*Stated task*. List every distinct username that heads a post in the forum thread below about Competitive Cyclist dropping Look frames.

*Supplied passage*.
┏━━

# Look Dropped by Competitive Cyclist



## davis (Oct 4, 2005)

Anyone notice that Competitve Cyclist is no longer offering Look frames? This is apparently related to Look's unclear USA distribution channel strategy post Veltec.

If you're a current Look bike owner in the US, are you concerned about future support?


----------



## Tino Chiappelli (Apr 25, 2005)

davis said:


> If you're a current Look bike owner in the US, are you concerned about future support?


While this is a valid question, I certainly hope that this isn't the case. Look has opened a US leg of their company for a variety of reasons & I can assure that the support that you'll get from LOOK USA will be every bit as good as you're use to getting from Veltec.

I hope that Competitive Cyclist will continue to sell Look from here on out.


----------



## filtersweep (Feb 4, 2004)

I have greatly outridden my Look's warranty. I fail to see cause for concern. The only trouble with Look's business model is they are the last frame you will ever want to buy. I still have no urge to upgrade.




Tino Chiappelli said:


> While this is a valid question, I certainly hope that this isn't the case. Look has opened a US leg of their company for a variety of reasons & I can assure that the support that you'll get from LOOK USA will be every bit as good as you're use to getting from Veltec.
> 
> I hope that Competitive Cyclist will continue to sell Look from here on out.


----------



## Tino Chiappelli (Apr 25, 2005)

filtersweep said:


> I have greatly outridden my Look's warranty. I fail to see cause for concern. The only trouble with Look's business model is they are the last frame you will ever want to buy. I still have no urge to upgrade.


LOL!! I can understand as the 281 is possibly my favorite bike ever!!!


----------



## speedygonzalez2005 (May 22, 2005)

*What A Relief !!!!*



Tino Chiappelli said:


> While this is a valid question, I certainly hope that this isn't the case. Look has opened a US leg of their company for a variety of reasons & I can assure that the support that you'll get from LOOK USA will be every bit as good as you're use to getting from Veltec.
> 
> I hope that Competitive Cyclist will continue to sell Look from here on out.



I am very relieved to hear that there will there still be good support for all of us who support the Look brand.
And if Look chose to do it themselves, then I am sure it will be done correctly.

┗━━

*Stored rows*.
┏━━

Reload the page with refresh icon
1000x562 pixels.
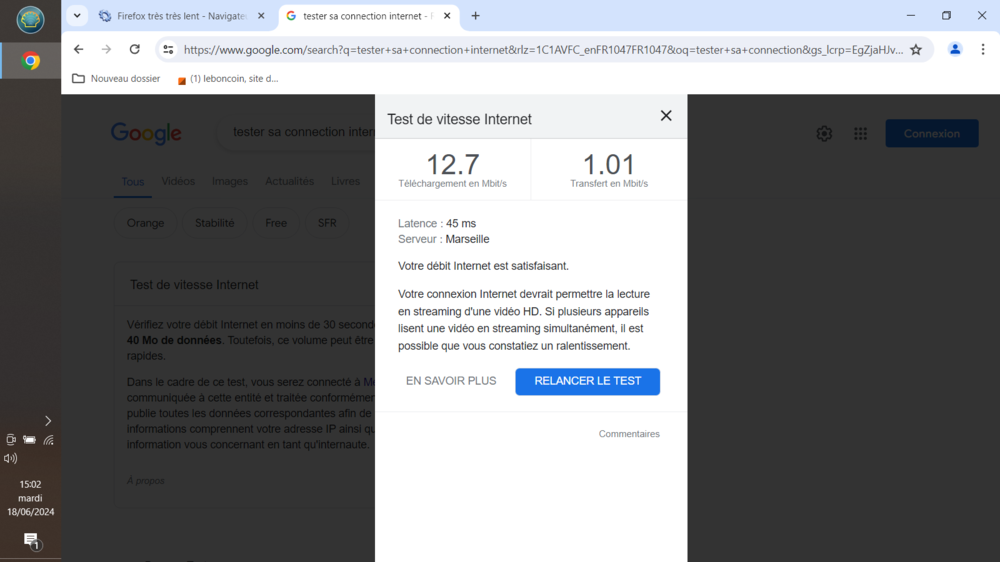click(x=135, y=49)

┗━━
┏━━

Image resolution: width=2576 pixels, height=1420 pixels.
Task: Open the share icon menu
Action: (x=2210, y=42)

┗━━

*Task solution*. davis, Tino Chiappelli, filtersweep, speedygonzalez2005